_PROBLEM DESCRIPTION_
Repeat the records word for word, everything from the line that contains "This screenshot has width=1061, height=409." down to the line that contains "pyautogui.click(x=77, y=436)", both of those lines included.

_RECORDS SHOWN_
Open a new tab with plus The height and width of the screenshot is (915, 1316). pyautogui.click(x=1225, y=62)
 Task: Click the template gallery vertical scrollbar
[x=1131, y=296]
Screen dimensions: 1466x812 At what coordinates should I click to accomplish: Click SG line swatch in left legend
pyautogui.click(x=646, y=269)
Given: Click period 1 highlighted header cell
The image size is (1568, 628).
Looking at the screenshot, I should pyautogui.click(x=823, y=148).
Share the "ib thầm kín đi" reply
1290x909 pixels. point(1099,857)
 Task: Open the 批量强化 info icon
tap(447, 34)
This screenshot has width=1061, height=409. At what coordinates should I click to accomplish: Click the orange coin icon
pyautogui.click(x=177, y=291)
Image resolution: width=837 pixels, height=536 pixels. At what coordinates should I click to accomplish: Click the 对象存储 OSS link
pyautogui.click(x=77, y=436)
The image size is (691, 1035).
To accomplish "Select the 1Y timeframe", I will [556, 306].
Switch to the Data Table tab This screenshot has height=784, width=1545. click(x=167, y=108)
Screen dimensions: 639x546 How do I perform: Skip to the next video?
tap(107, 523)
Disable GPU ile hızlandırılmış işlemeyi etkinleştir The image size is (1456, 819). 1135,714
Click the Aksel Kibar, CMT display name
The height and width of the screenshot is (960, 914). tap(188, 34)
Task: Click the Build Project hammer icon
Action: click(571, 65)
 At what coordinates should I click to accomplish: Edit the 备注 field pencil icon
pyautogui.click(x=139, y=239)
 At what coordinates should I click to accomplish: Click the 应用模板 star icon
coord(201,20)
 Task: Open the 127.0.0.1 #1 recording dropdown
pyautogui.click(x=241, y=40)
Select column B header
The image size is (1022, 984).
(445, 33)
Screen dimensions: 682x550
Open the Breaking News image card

_WRITTEN REPLY_
This screenshot has width=1061, height=409. At what coordinates should I click to accomplish: Click the orange coin icon
pyautogui.click(x=177, y=291)
Image resolution: width=837 pixels, height=536 pixels. At what coordinates should I click to accomplish: Click the 对象存储 OSS link
pyautogui.click(x=77, y=436)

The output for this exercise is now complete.